Andrei Yurievich Kravchuk (Андре́й Ю́рьевич Кравчу́к; born 13 April 1962 in Leningrad) is a Russian television and film director and screenwriter best known for his films The Italian (2005) and Admiral (2008).

==Career==
Kravchuk had almost completed his master's thesis in mathematics when he met filmmakers Aleksei German and Vladimir Vengerov and German found him a job as an assistant to director Yefim Gribov shooting We Are Going to America in 1992. By the end of filming, Kravchuk had decided to give up mathematics and become a filmmaker, and he was admitted to the Saint Petersburg State Institute of Film and Television.
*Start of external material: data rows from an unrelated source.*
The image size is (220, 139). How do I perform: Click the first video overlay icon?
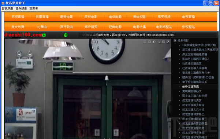point(145,42)
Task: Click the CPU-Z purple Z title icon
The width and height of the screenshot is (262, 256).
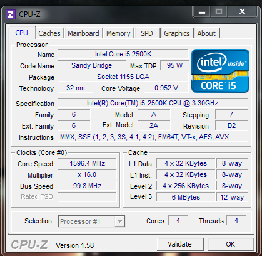Action: point(11,14)
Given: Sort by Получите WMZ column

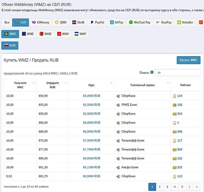Looking at the screenshot, I should coord(20,85).
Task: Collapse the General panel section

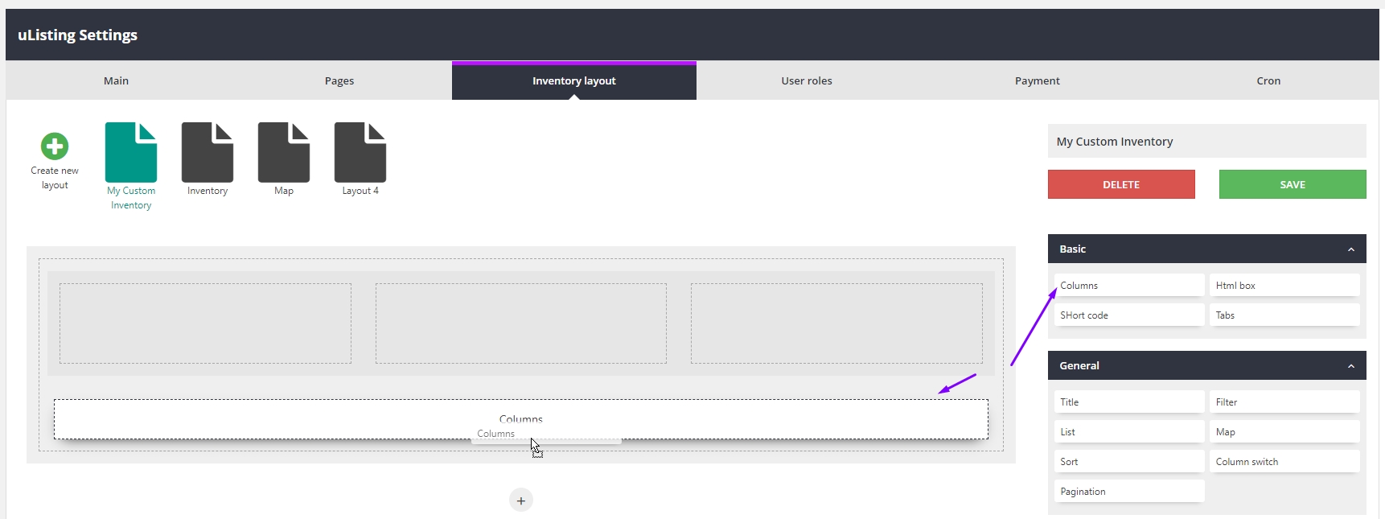Action: [1350, 366]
After graduating, he worked in Russian television, saying, "Television today in Russia is the most accessible path to professional filmmaking." Between 1992 and 2001, he wrote and directed: the films Indonesiia – lubov’ moya (Indonesia, My Love), Otbleski i Teni (Reflections and Shadows), Vecher i Utro (Evening and Morning) and Rozhdestvenskaya Misteriya (The Christmas Miracle); the documentaries Deti v Strane Reform (Children in the Country of Reforms), Tamozhnya (Customs) and Marlen Shpindler; and episodes of the television series Ulitsa razbitykh fonarei (Streets of Broken Streetlights) and the television miniseries Agent Natsional’noi Bezopasnosti (Agent of National Security). In 2002, he directed the film Chernyi Voron (Black Raven) and the documentary Semyon Aranovich: Poslednii Kadr (Semyon Aranovich: The Final Shot), which was a tribute to documentary filmmaker Semyon Aranovich, whom he had learnt under at the Institute of Cinema and Television.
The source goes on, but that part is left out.